___ DATA IN THIS EXERCISE
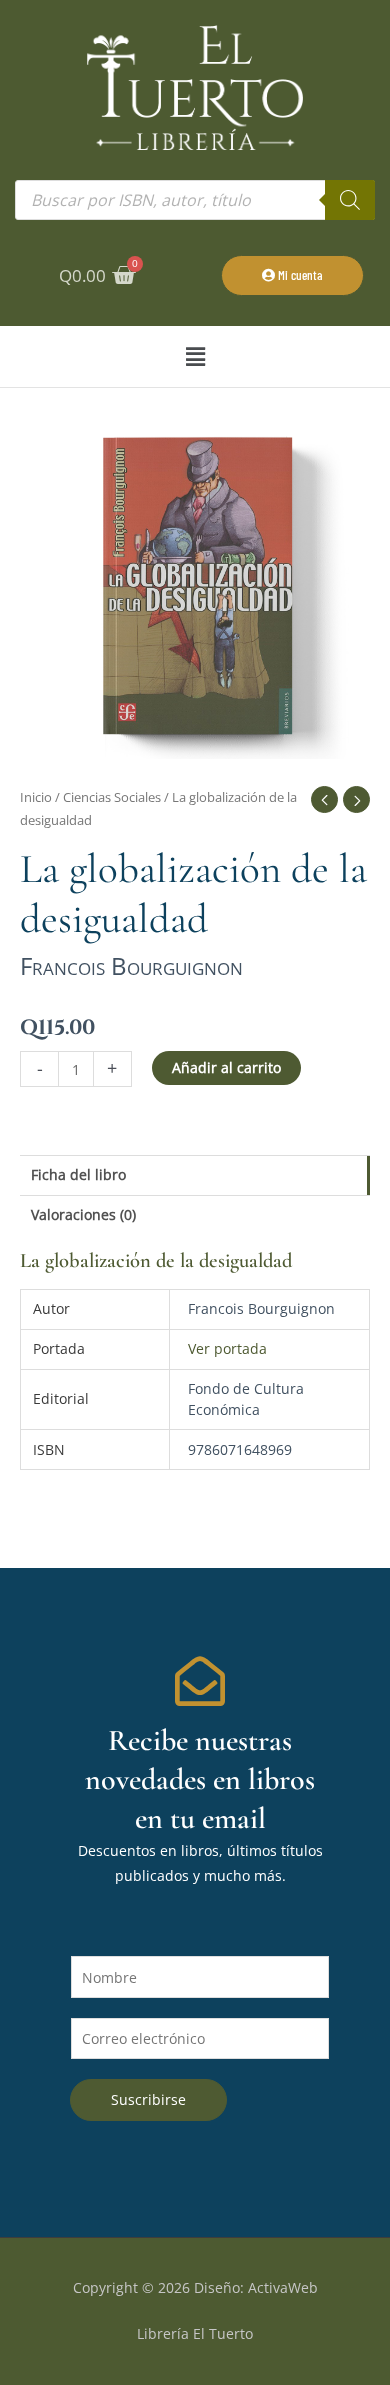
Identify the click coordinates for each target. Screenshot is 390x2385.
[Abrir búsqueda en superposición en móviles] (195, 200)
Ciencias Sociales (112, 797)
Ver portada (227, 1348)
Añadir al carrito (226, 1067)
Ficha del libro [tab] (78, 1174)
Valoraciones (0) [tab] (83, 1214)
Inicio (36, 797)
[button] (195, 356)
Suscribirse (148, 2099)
______
___ DATA IN THIS EXERCISE
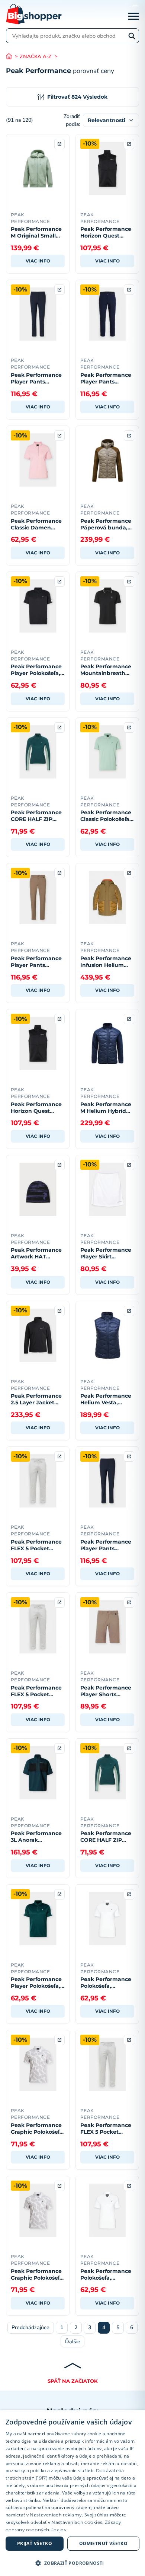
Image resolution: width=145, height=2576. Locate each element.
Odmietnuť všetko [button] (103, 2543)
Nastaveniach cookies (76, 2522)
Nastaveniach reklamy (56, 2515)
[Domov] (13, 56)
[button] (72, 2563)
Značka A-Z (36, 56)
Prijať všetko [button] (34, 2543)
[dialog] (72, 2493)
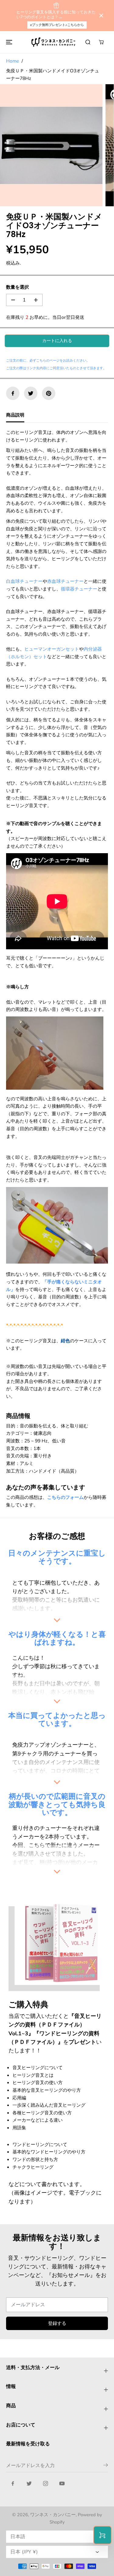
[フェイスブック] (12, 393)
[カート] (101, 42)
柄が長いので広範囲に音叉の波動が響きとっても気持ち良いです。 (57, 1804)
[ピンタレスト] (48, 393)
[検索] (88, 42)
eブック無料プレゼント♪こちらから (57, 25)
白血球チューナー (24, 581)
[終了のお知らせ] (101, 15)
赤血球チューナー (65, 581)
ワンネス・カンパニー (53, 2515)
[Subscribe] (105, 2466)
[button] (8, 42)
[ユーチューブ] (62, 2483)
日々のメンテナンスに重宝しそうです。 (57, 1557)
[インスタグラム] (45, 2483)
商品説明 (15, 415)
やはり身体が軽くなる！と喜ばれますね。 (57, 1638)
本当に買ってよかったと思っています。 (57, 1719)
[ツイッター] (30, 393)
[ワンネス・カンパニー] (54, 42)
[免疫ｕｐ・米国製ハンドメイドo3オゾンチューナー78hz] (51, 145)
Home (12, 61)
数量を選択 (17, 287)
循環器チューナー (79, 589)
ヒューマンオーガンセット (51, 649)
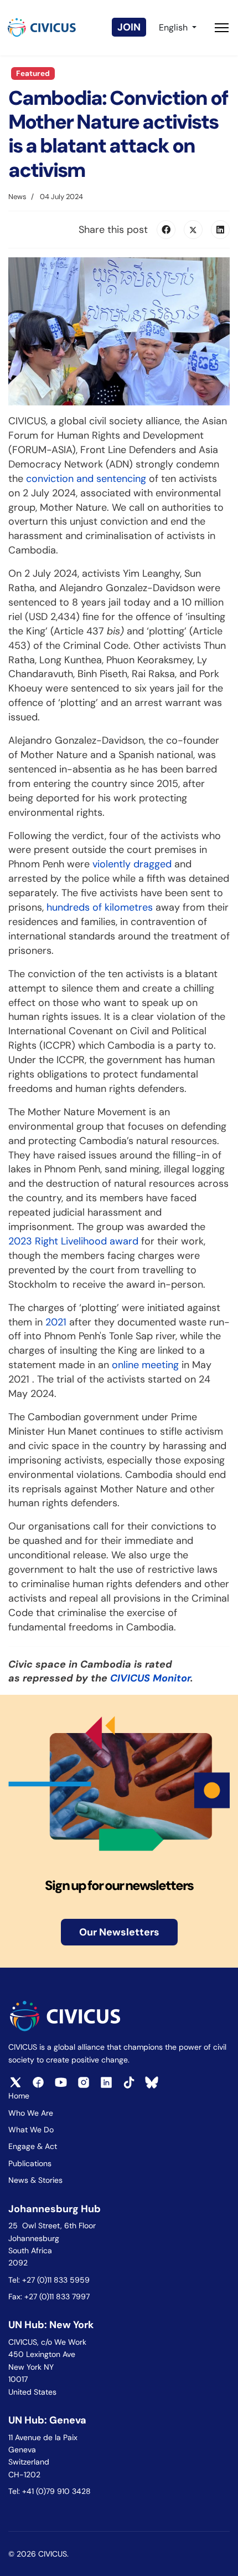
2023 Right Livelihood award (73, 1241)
______
___ DATA IN THIS EXERCISE
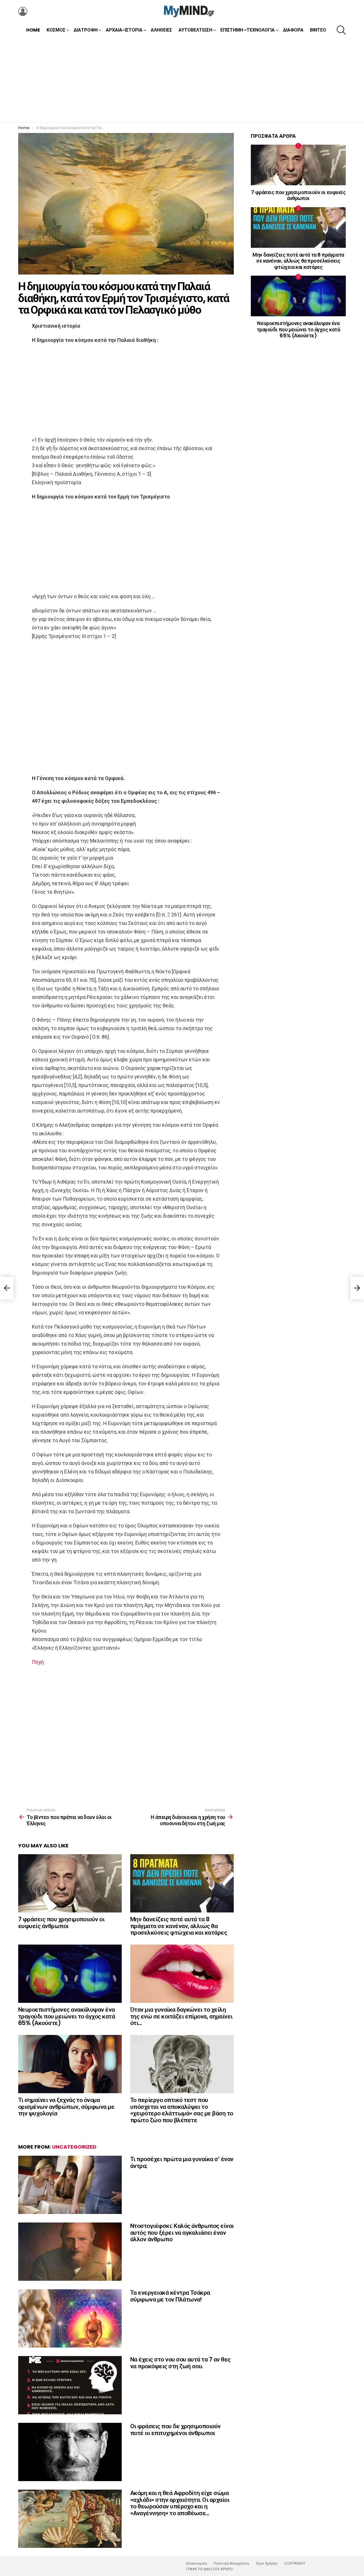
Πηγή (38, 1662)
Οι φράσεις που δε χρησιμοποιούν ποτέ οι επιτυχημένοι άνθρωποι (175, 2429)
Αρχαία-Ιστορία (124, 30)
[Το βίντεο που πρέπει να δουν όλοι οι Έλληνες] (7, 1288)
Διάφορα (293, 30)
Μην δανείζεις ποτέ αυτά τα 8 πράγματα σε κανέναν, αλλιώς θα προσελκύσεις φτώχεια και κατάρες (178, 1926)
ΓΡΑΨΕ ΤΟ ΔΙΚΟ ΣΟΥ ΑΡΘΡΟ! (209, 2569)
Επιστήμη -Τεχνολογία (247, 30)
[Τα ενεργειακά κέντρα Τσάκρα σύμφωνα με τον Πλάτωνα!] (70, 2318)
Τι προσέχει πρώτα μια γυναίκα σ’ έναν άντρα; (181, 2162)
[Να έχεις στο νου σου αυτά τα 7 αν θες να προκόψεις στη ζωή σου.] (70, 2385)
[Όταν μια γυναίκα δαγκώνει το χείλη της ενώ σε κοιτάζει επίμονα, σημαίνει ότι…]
______
### PROBLEM DETAILS
Which lines run from the one holding "Identify the click" through the one holding "Valoraciones (0) [tab] (83, 1214)" in the records above? Repeat them exactly, both included, and nothing more.

### EXERCISE OUTPUT
Identify the click coordinates for each target. Screenshot is 390x2385.
[Abrir búsqueda en superposición en móviles] (195, 200)
Ciencias Sociales (112, 797)
Ver portada (227, 1348)
Añadir al carrito (226, 1067)
Ficha del libro [tab] (78, 1174)
Valoraciones (0) [tab] (83, 1214)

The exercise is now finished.